Trata-se, portanto, de oferecer às crianças e adolescentes das nossas escolas, como componentes da qualidade da educação que queremos construir, situações pedagógicas em que a contextualização, a problematização e a reflexão crítica sobre textos literários sejam trabalhadas, tendo como horizonte a afirmação de uma cultura dos Direitos Humanos, a superação de toda forma de preconceito e discriminação e a valorização dos diferentes grupos sociais, étnico-raciais e culturais.


A questão central

Há alguns anos, coordenei um processo de formação continuada de professores da rede municipal do Rio de Janeiro, em convênio com a organização não governamental Novamerica[2], na perspectiva da Educação em Direitos Humanos. Entre os temas trabalhados estavam questões sobre preconceito e discriminação na sociedade e no cotidiano escolar. Desenvolvemos o curso através de oficinas pedagógicas, estratégia didática que privilegia a articulação entre as dimensões cognitiva, afetiva e de ação, em que os educadores e educadoras vivenciavam várias situações. Entre elas simulava-se uma situação de sala de aula em que um aluno negro chega atrasado e entra discretamente na classe, mas ao ser visto por um dos colegas, este afirma em voz alta: “chegou o neguinho, sujou!”. A partir deste momento, os professores e professoras eram convidados a se colocar no lugar da professora e escrever sinteticamente como reagiriam. Depois deveriam assumir o papel do “neguinho” e imaginar como se sentiriam e o que fariam, e o mesmo em relação ao “colega”. Uma vez terminado este exercício, abriu-se o diálogo tendo por objetivo refletir sobre a situação e propor como poderia ser trabalhada. As falas foram se sucedendo e confluindo para uma posição que afirmava ser melhor continuar a aula como se nada tivesse acontecido e, no final, a professora chamar os dois alunos e conversar com eles. Esta posição tem como consequência retirar a questão do âmbito do coletivo e situá-la no espaço das relações interpessoais e do privado. Quando parecia que o grupo ia se afirmando nesta perspectiva, uma professora negra pediu a palavra e disse com serenidade e muita emoção: “não tem de calar não; é muito sofrido; dói muito; eu fui esta “neguinha” e digo, não dá para calar”. Fez-se um silêncio denso.
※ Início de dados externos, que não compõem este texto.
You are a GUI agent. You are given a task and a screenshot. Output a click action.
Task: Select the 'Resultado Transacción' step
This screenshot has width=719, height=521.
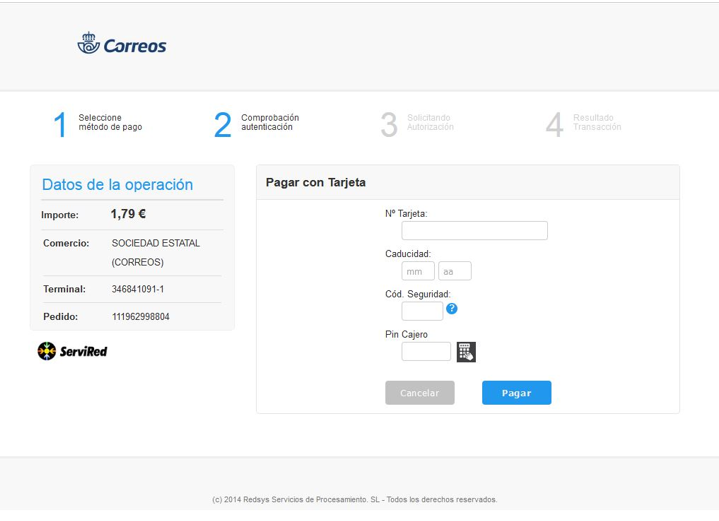(x=597, y=122)
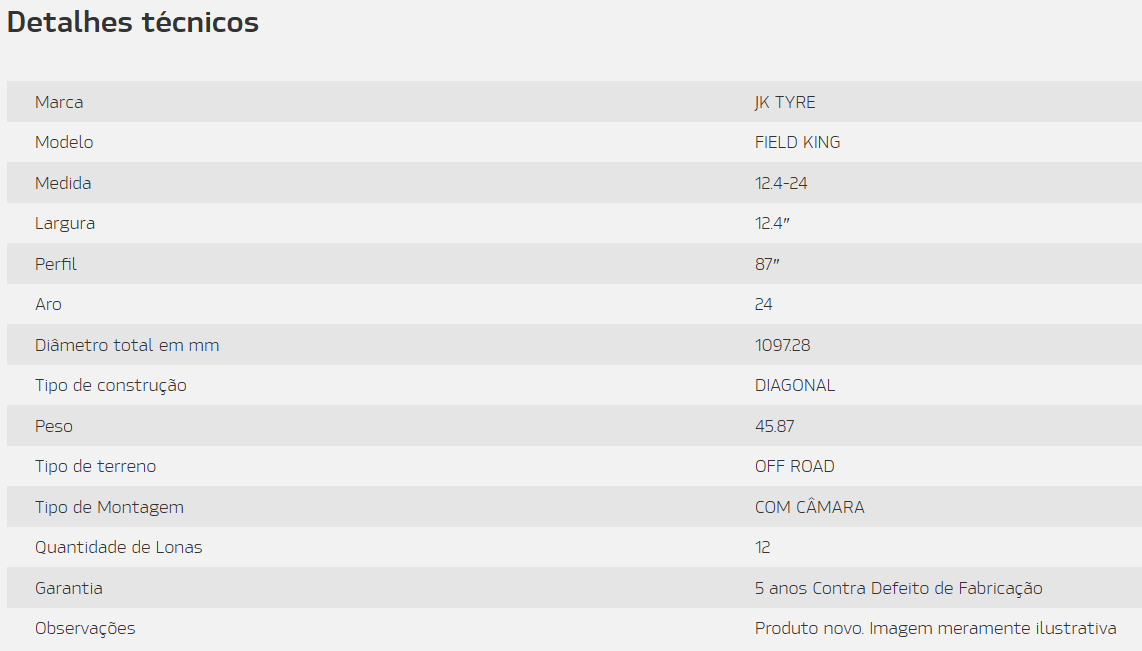The height and width of the screenshot is (651, 1142).
Task: Select the FIELD KING model value
Action: tap(798, 142)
O testemunho desta professora tocava na questão que considero central:
Porque reiteradamente preferimos silenciar o racismo presente na sociedade brasileira, nas nossas escolas e em cada um/a de nós? Porque preferimos “naturalizar” a discriminação racial ou considerar expressões presentes no nosso cotidiano como “meras brincadeiras”?

Considero que estamos chamados como educadores e educadoras, cidadãos e cidadãs, a “desnaturalizar” estas situações. “Não dá para calar”. A escola é um espaço privilegiado para esta “desnaturalização” de afirmações, atitudes e comportamentos e os professores e professoras agentes fundamentais neste processo.. Neste sentido, é importante problematizar questões como a discriminação e os estereótipos raciais presentes em textos de diferentes natureza - literários, didáticos e outros -, assim como em imagens e outras produções culturais e valorizar as diferenças constitutivas na nossa sociedade, não permitindo que se transformem em desigualdades. Trata-se de uma exigência da educação em Direitos Humanos e do fortalecimento da nossa ainda frágil democracia.

Rio de Janeiro, 20 de novembro de 2010


[1] Professora Titular do Departamento de Educação da PUC-Rio. Coordenadora do GECEC (Grupo de estudos sobre Cotidiano, Educação e Culturas). Membro do Comitê Nacional de Educação em Direitos Humanos.